• Task details:
Count the lines below that contain the string "computer", and reply with the number alone.

Data on locating visible targets
○ ○ ○ ○ ○

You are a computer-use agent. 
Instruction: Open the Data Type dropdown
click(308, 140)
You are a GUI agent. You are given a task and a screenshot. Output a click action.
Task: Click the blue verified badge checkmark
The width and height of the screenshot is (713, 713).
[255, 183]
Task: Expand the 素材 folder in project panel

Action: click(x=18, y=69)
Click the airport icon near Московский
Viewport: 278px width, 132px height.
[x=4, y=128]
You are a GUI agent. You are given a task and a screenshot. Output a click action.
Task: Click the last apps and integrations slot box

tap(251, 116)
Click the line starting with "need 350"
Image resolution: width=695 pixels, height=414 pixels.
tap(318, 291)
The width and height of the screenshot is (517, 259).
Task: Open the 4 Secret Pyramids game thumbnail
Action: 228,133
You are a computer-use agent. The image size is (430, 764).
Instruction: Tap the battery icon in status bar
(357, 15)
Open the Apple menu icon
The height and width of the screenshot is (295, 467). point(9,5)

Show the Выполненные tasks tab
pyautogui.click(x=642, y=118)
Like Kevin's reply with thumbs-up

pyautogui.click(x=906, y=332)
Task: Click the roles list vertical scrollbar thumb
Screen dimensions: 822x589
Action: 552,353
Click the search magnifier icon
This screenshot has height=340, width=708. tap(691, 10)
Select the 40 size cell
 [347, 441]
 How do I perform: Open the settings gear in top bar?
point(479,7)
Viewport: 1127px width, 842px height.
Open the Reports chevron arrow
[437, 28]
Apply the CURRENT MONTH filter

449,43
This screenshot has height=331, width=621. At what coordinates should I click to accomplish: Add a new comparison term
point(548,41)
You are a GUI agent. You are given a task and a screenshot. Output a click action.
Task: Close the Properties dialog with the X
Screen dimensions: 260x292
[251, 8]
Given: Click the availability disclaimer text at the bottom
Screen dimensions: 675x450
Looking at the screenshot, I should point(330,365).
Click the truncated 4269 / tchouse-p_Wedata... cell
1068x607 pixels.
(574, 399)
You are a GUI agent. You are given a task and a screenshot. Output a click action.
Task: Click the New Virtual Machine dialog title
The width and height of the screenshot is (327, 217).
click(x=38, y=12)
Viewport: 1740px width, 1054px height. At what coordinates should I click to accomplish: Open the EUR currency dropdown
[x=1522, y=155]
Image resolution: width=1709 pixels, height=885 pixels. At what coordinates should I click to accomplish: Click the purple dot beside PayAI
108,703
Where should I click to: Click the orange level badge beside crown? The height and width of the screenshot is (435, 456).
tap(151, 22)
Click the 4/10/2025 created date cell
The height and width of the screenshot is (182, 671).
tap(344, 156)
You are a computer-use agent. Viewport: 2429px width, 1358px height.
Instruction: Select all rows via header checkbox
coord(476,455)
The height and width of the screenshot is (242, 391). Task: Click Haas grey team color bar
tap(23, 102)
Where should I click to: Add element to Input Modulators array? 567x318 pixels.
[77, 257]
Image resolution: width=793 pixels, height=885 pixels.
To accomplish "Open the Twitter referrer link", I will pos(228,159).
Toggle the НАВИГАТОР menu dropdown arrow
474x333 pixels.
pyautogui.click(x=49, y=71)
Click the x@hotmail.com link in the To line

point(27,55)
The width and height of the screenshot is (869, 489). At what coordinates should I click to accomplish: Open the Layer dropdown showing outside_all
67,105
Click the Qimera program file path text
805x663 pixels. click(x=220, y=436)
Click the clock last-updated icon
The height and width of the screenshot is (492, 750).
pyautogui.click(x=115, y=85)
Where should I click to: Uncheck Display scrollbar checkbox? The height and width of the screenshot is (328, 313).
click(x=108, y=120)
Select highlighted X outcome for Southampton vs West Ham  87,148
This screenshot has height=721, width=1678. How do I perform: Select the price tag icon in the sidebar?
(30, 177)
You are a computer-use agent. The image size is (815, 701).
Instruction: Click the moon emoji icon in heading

○ ○ ○ ○ ○

• Reply to the task:
4